DOCUMENT EXCERPT:
═══
December 26, 2007

The component system of my dreams

I’ve been working in Plone, so I’ve seen zope.component. I’m also thinking of making a (potentially) networked game in Python, and for that I was looking at things like Twisted and Kamaelia. Unsurprisingly, I’m not really satisfied with any of these.

Let me try to articulate what I’m looking for when I say “component system” (perhaps something more nebulous than “content management system”).

  • Obviously I want to divide my game into components that implement defined interfaces. For example, there’s a component that handles the network communication with players, another that handles streaming the game events to “observers” (people that watch but do not participate), a component to handle physics, a component to perform (for example) validation on incoming player commands, etc.

  • I want to define dependencies between components. These dependencies are then used to acquire a suitable implementation of the component’s interface.

    For example, when I start the game maybe I “start” the front end component that handles communications with player; lets call that the “player server.” Now, the player server generates events such as “player connected,” “player moved,” etc. Somewhere (in code, or maybe even in something like ZCML) I’ve defined that this implementation of the component needs a component implementing IPlayerEventConsumer. The component system then finds (using my configuration) an implementation for that interface and makes it available to the player server.

  • Assuming my components are written correctly, I want to be able to have a component execute in the same thread as other components (e.g. in the “main thread” as a microthread/coroutine), or in a new thread, or in a new process. For example, if I have lots of CPU-intensive physics code, maybe I want to run that on another processor, so I need threads. Of course, maybe I’m running on CPython, where I might need separate processes to bypass the GIL (ignoring for the moment the question of efficient IPC). Or maybe I’m working with something like a GUI where I need to have that run in a separate process (of course, doing a GUI can cause even bigger headaches).

  • I want the ability to implement components in other languages (see also: component executes in separate process, above). This means I want a standard protocol for communication between components. XML-RPC comes to mind. Something else easy enough to implement comes to mind. There’s things like pickling in Python, but I don’t know how much fun that would really be to implement in a non-Python language; maybe something more language-agnostic?

    For fun, I’ll add here that I might like to be able to communicate with components using a variety of methods: pipes, Unix sockets, TCP/IP, and so on. This is desirable.

Now, I think I’ve just described a billion other attempts at “component systems”: COM/DCOM, maybe EJB, CORBA, maybe KDE’s DCOP. Let me add a couple more requirements that should narrow the field a bit:

  • The “component system” must be platform-independent–or at least support including Linux, *BSD, OS X, and Win32 (actually, I could give up Win32 if I had to).

  • I want the component system to be mostly transparent to me, the coder. I expect to have to configure the bindings between interfaces and implementations, specify dependencies, configure the manner in which a component will execute (microthread/thread/process; subject to the “execution style” the component is prepared to run in), and configuring the location (e.g. host/port) of other components in the system. I don’t want to have to manually write up a proxy class for a remote component, for example. As much as is humanly possible, I don’t want my code to care whether a component is running in shared memory or on a box 1,000 miles away.
═══
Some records
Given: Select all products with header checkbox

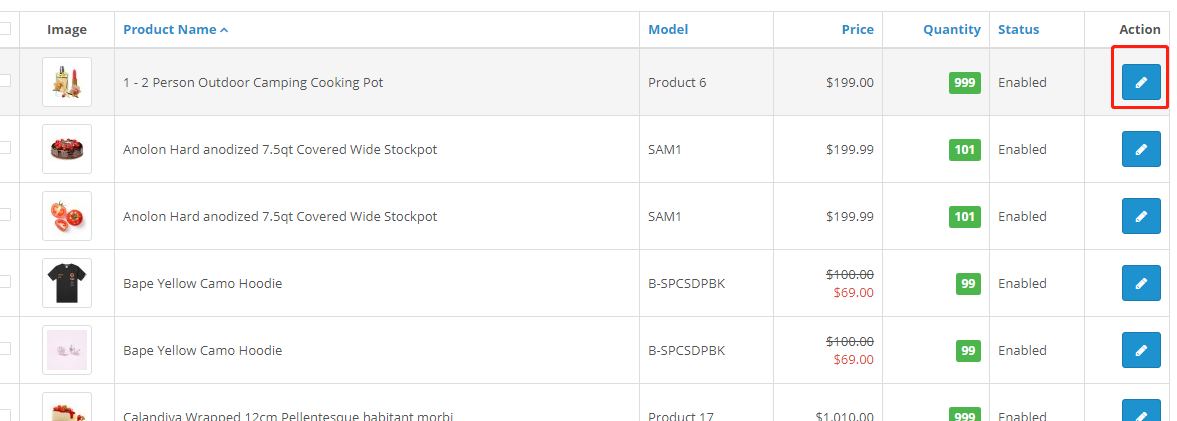Looking at the screenshot, I should 5,29.
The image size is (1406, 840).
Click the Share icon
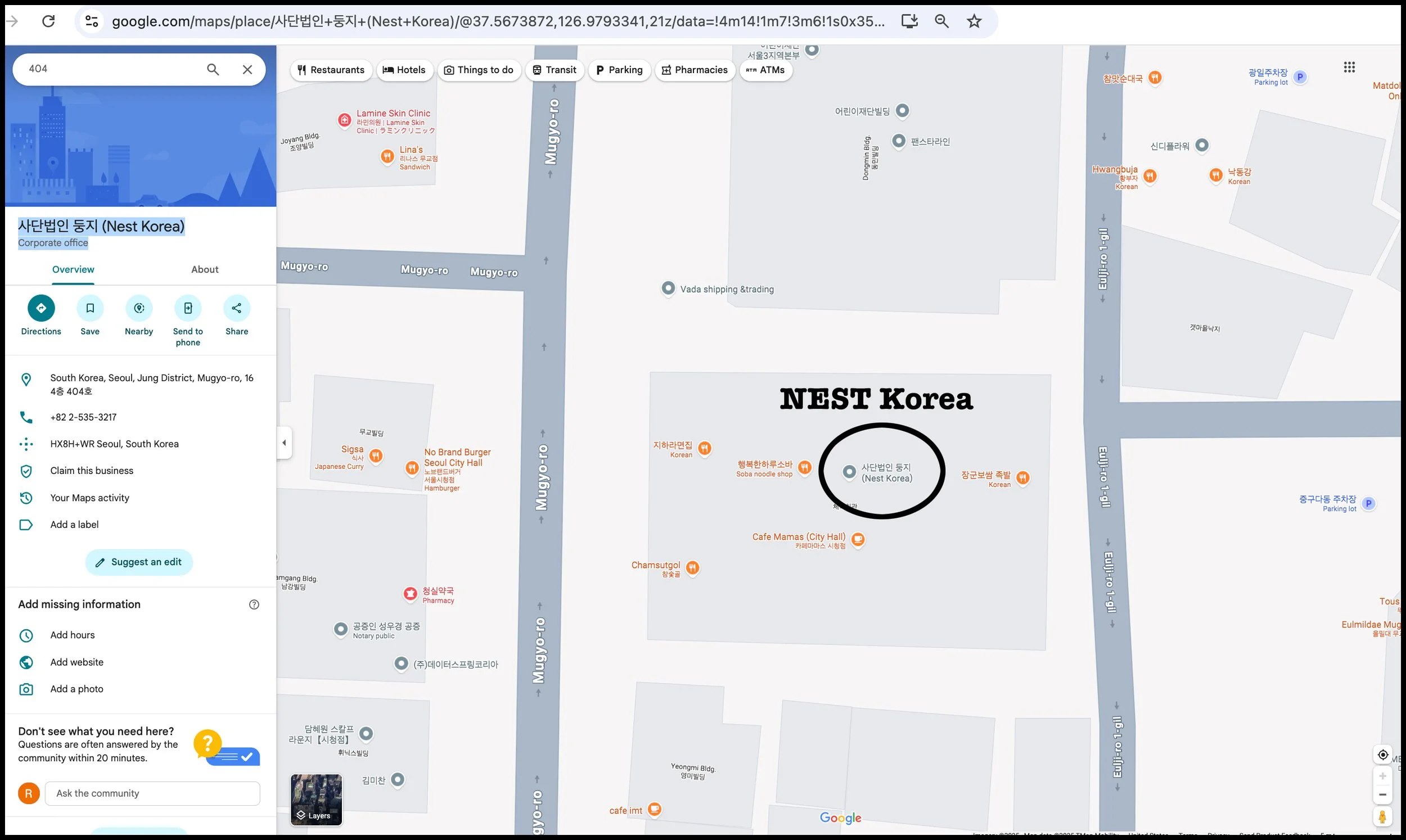237,308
═══
TO BE DONE:
a - Copy the passage of the component-system post starting with "Now, I think" and going on through "if I had to).".
b - List the platforms that the component-system post says the component system must support.
This material has no connection to the blog post on component systems.

ANSWERS TO EACH TASK:
a -
Now, I think I’ve just described a billion other attempts at “component systems”: COM/DCOM, maybe EJB, CORBA, maybe KDE’s DCOP. Let me add a couple more requirements that should narrow the field a bit:

  • The “component system” must be platform-independent–or at least support including Linux, *BSD, OS X, and Win32 (actually, I could give up Win32 if I had to).

b -
- Linux
- *BSD
- OS X
- Win32